■ Set problem 1: Please return the passage of the histograms documentation between "The second constructor" and "bins are included.", inclusive, copied word for word.
■ Set problem 2:
Answer these questions from the histograms documentation, one answer per line:
(a) How many constructors does the Histogram class have?
(b) Where in the collection is the AboveMaximum bin placed when it is included?
(c) What kind of object does the sixth constructor take as its argument?
■ Set problem 3: Write what comes next in the histograms documentation, picking up after its final line.

■ Text provided:
Extreme Optimization > User's Guide > Statistics Library > Histograms

Extreme Optimization User's Guide

User's Guide

Up: Statistics Library Next: Random Numbers Previous: Testing Homogeneity of Variances Contents

Histograms

A histogram is a table used to tally the frequency of data. Each data value is mapped to a bin .  In the Extreme Optimization Numerical Libraries for .NET, one-dimensional histograms are implemented by the Histogram class.

Constructing histograms

The histogram class has six constructors. The first constructor takes one Double array as its first argument. This array contains the boundaries of the bins.

C# CopyCode imageCopy Code
double[] bounds = new double[] {50, 62, 74, 88, 100};
Histogram histogram1 = new Histogram(bounds);
Visual Basic CopyCode imageCopy Code
Dim bounds As Double() = New Double() {50, 62, 74, 88, 100}
Dim histogram1 As Histogram = New Histogram(bounds)

The second constructor takes one additional argument: a SpecialBins value that indicates which special values should be tabulated in addition to those defined by the bin boundaries. The possible values are as follows:

Name Description
None  No special bins are included.
BelowMinimum  There is a special bin for values below the scale's minimum value.
AboveMaximum  There is a special bin for values above the scale's maximum value.
OutOfRange There is a special bin for values that are outside the scale's range.
Missing There is a special bin for missing values.
Table 1. Values of the SpecialBins enumeration.

If the BelowMinimum bin is included, this bin is the first bin in the collection. If the AboveMaximum bin is included, it is the last bin in the collection. The following creates a histogram with the same boundaries as above, but with an extra bin to hold values less than 50:

C# CopyCode imageCopy Code
double[] bounds = new double[] {50, 62, 74, 88, 100};
Histogram histogram2 = new Histogram(bounds, SpecialBins.BelowMinimum);
Visual Basic CopyCode imageCopy Code
Dim bounds As Double() = New Double() {50, 62, 74, 88, 100}
Dim histogram2 As Histogram = New Histogram(bounds, SpecialBins.BelowMinimum)

The third constructor takes three arguments. The first two are the lower bound of the lowest bin, and the upper bound of the highest bin. The third argument is the total number of bins. This creates a histogram with the specified number of bins that are all equal in width. The fourth constructor has one additional argument: a SpecialBins value that indicates which special values should be tabulated in addition to those within the specified interval.

The code below creates a histogram with five bins for values between 50 and 100:

C# CopyCode imageCopy Code
Histogram histogram3 = new Histogram(50, 100, 5);
Visual Basic CopyCode imageCopy Code
Dim histogram3 As Histogram = New Histogram(50, 100, 5)

The fifth constructor takes two integer arguments: the lower and upper bounds. This constructs a histogram whose bin boundaries are the integers from the lower bound up to the upper bound.

The sixth constructor takes one argument: a NumericalScale object that specifies how the values are to be tabulated. The following example creates the same histogram as above:

C# CopyCode imageCopy Code
NumericalScale scale = new NumericalScale(50, 100, 5);
Histogram histogram3 = new Histogram(scale);
Visual Basic CopyCode imageCopy Code
Dim scale As NumericalScale = New NumericalScale(50, 100, 5)

■ Data extract:
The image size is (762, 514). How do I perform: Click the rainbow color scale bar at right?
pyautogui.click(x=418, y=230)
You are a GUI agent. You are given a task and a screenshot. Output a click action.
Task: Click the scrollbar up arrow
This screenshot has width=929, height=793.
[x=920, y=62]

■ Exercise result 1:
The second constructor takes one additional argument: a SpecialBins value that indicates which special values should be tabulated in addition to those defined by the bin boundaries. The possible values are as follows:

Name Description
None  No special bins are included.

■ Exercise result 2:
(a) Six.
(b) It is the last bin in the collection.
(c) A NumericalScale object.

■ Exercise result 3:
Dim histogram4 As Histogram = New Histogram(scale)

Tabulating Data

There are three ways to set the totals for the bins in a histogram.

The first way is to use the Increment method. This method takes one or two arguments. The first argument is the number to tabulate. The second parameter is an optional weight. If no weight is specified, it is assumed to be 1. This method increments the total of the bin that contains the first argument by 1 or the weight from the second argument.

C# CopyCode imageCopy Code
histogram1.Increment(83);
histogram1.Increment(78, 2.5);
Visual Basic CopyCode imageCopy Code
histogram1.Increment(83)
histogram1.Increment(78, 2.5)

The second way is to use the Tabulate method. This method tabulates the data specified in its first argument. This can be either a Double array or a NumericalVariable. An optional second argument specifies the weight for each data value. This argument is of the same type as the first argument.

C# CopyCode imageCopy Code
// Tabulate an array:
double[] data = new double[]
    {62, 77, 61, 94, 75, 82, 86, 83, 64, 84, 
     68, 82, 72, 71, 85, 66, 61, 79, 81, 73};    
histogram2.Tabulate(data);
// Tabulate a numerical variable:
NumericalVariable variable = new NumericalVariable("data", data);
histogram2.Tabulate(variable);
Visual Basic CopyCode imageCopy Code
' Tabulate an array:
Dim data As Double() = New Double() _
    {62, 77, 61, 94, 75, 82, 86, 83, 64, 84, _
     68, 82, 72, 71, 85, 66, 61, 79, 81, 73}
histogram2.Tabulate(data)
' Tabulate a numerical variable:
Dim variable As NumericalVariable = New NumericalVariable("data", data)
histogram2.Tabulate(variable);

Finally, you can set the value of all bins directly using the SetTotals method. This method takes a Double array as its only argument. The length of this array must be equal to the number of bins. It sets the total of each bin to the corresponding value in the array.

The AddTotals method is similar, but adds the totals specified by the argument to the bin totals.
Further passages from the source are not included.